** Document excerpt follows **

= Ibn al-Quff =

Syrian physician (1233–1286)

Amīn-ad-Daula Abu-'l-Faraǧ ibn Yaʻqūb ibn Isḥāq Ibn al-Quff al-Karaki (أمين الدولة أبو الفرج بن يعقوب بن إسحاق بن القف الكركي; AD 1233–1286) was an Arab physician and surgeon and writer of the earliest and largest medieval Arabic treatise intended solely for surgeons.

==Life==
Ibn al-Quff, also known as "al-Malikī al-Masīḥī" (The Melkite Christian), was born in the city of Al Karak Jordan. His father was Muwaffaq al-Dīn Yaʿqūb and was a Melkite Christian Arab. His father had a good job opportunity and moved his family to Sarkhad in Syria, where Ibn al-Quff was tutored by Ibn Abi Uṣaybiʿah who introduced him to the medical studies. He studied with Ibn Abi Uṣaybiʿah and learned a lot of medical information, read many biographies on earlier doctors, and spent a large amount of time meditating on the material he studied and learned.

** End of Document excerpt **
** Provided material follows **

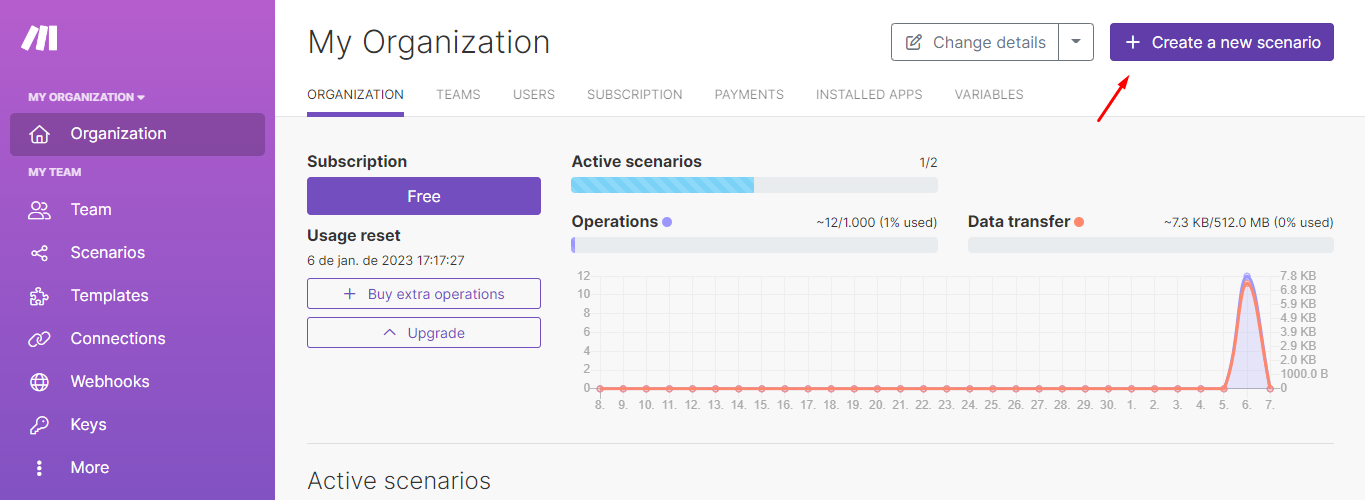Screen dimensions: 1365x500
Task: Click Create a new scenario button
Action: [x=1222, y=42]
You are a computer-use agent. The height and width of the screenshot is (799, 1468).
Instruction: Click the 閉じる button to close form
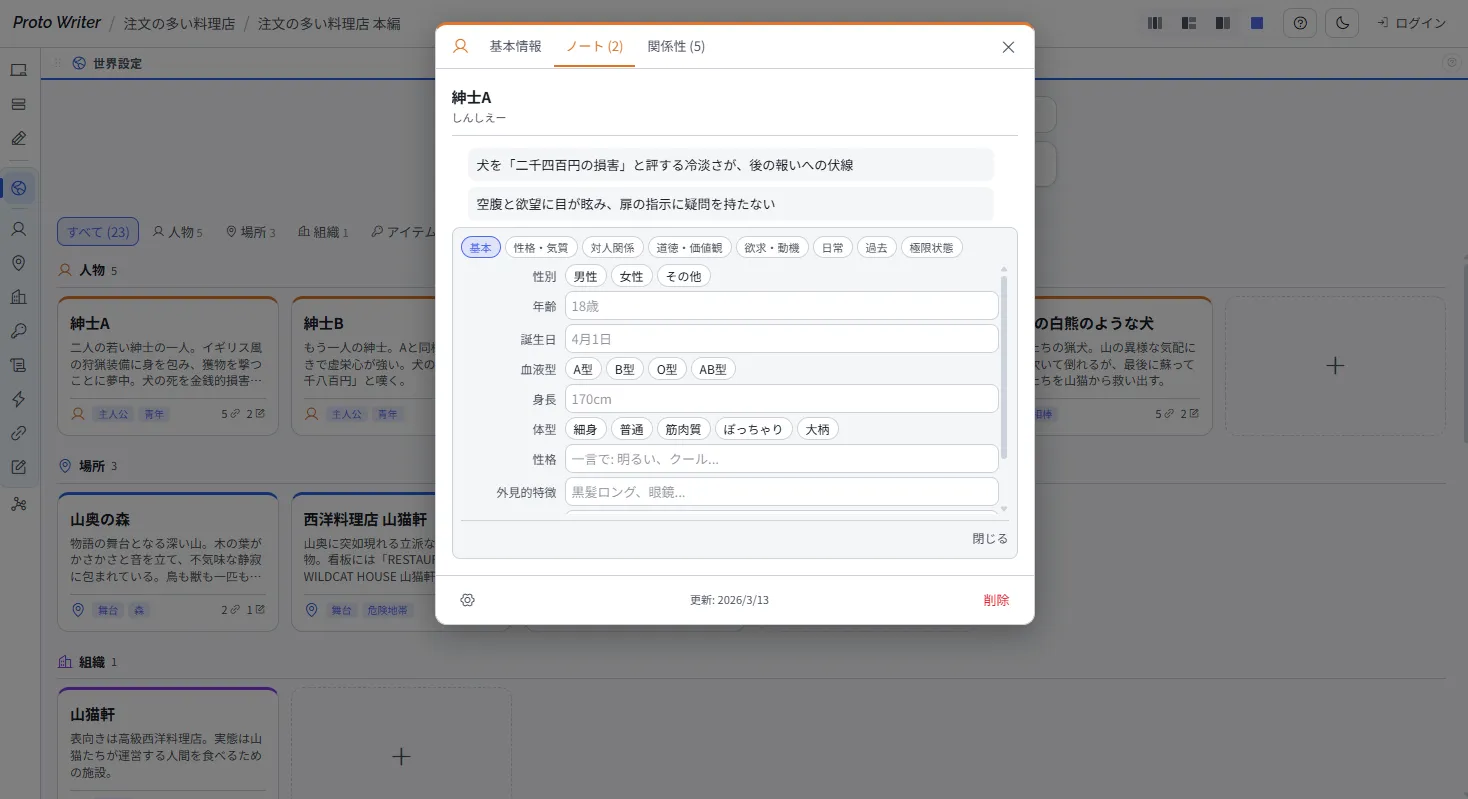(x=989, y=538)
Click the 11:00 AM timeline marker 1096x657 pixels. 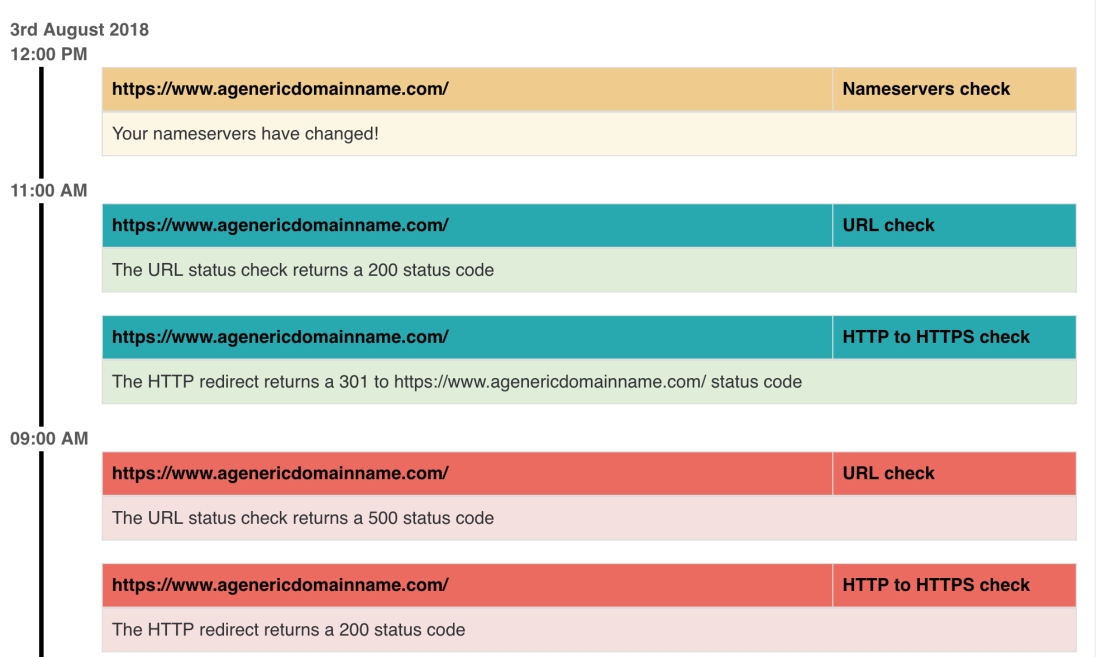click(49, 191)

** End of Provided material **

● Instructions
**a.** In the Ibn al-Quff article, in which city was Ibn al-Quff born?
**b.** List every thing the Ibn al-Quff article says he did while studying with Ibn Abi Uṣaybiʿah.
**c.** Copy everything in the Ibn al-Quff article from "Amīn-ad-Daula Abu-'l-Faraǧ ibn" down to "studied and learned.".

● Answers to this exercise
**a.** Al Karak, Jordan

**b.**
- Learned a lot of medical information
- Read many biographies on earlier doctors
- Spent a large amount of time meditating on the material he studied and learned

**c.**
Amīn-ad-Daula Abu-'l-Faraǧ ibn Yaʻqūb ibn Isḥāq Ibn al-Quff al-Karaki (أمين الدولة أبو الفرج بن يعقوب بن إسحاق بن القف الكركي; AD 1233–1286) was an Arab physician and surgeon and writer of the earliest and largest medieval Arabic treatise intended solely for surgeons.

==Life==
Ibn al-Quff, also known as "al-Malikī al-Masīḥī" (The Melkite Christian), was born in the city of Al Karak Jordan. His father was Muwaffaq al-Dīn Yaʿqūb and was a Melkite Christian Arab. His father had a good job opportunity and moved his family to Sarkhad in Syria, where Ibn al-Quff was tutored by Ibn Abi Uṣaybiʿah who introduced him to the medical studies. He studied with Ibn Abi Uṣaybiʿah and learned a lot of medical information, read many biographies on earlier doctors, and spent a large amount of time meditating on the material he studied and learned.